清次は安珍の視線に気が付いたのか「まあ、嫁にいけるくらいの歳の子ですが」と苦笑いしてみせた。
「あの子は親の私がいうのもお恥ずかしいですが、気立もよく、聡くて見目も良い。どこに出しても申し分ない娘ですが、どうにも一つ気に入ると執着が強くて、この人形など物心ついて間もない頃に贈ったというのに未だにこうも大切にしている」
「贈ったものを大切にしてくれるのは良いことではございませんか」
清次は小さく溜息をついた。
「ええ。しかし時たま度が過ぎるといいますか」
と言いますと、と安珍が首を捻った。清次は少し声を落として話し出した。
「いつぞや、怪我をした雲雀が庭先に落ちていたのです。優しいあの子はそれを拾い上げると何日も大切に介抱してやったのです」
安珍は黙って頷きながら耳を傾けた。
「もうすっかり治った頃、そろそろ外に放してやりなさいと私があの子に言ったのです。するとあの子はひどく嫌がりました」
清次はそこまで言うと言葉を紡ぐことを躊躇するかのように一度黙った。そして息をつくと言った。

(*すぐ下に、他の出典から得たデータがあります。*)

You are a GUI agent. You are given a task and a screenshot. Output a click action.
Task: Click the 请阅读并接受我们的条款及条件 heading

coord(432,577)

「次の日、雲雀の片脚が欠けていました。あの子が切り落としたのです」
安珍は小さく声を漏らし顔を顰めた。
「結局雲雀はそれが元で死に、あの子はいたく後悔して何日も泣き腫らしました。幼き頃のこと故、私も大目にみたのですが、その思い入れが強くなり過ぎてしまう所には手を焼いております」
清次は困り顔をした後、思い出したかのように慌てて弁解した。
「いえ、かような話をしましたが普段は本当に穏やかで優しい子なのです」
安珍は少し笑ってから「この人形も早く渡してあげなくてはいけませんね」と言った。
安珍の言葉にはっとしたように清次が言った。
「左様ですな。ご挨拶も兼ねて今娘を呼びましょう」清次は下女に娘を連れてくるよう言いつけた。